▶ EXERCISE DETAILS:
Count the lines of the data below that contain the string "entry". Give only the number.

▶ Records of locating words and elements:
───

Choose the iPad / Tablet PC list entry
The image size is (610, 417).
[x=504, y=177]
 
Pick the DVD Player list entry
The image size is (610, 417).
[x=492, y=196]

───

▶ CORRECT RESPONSE:
2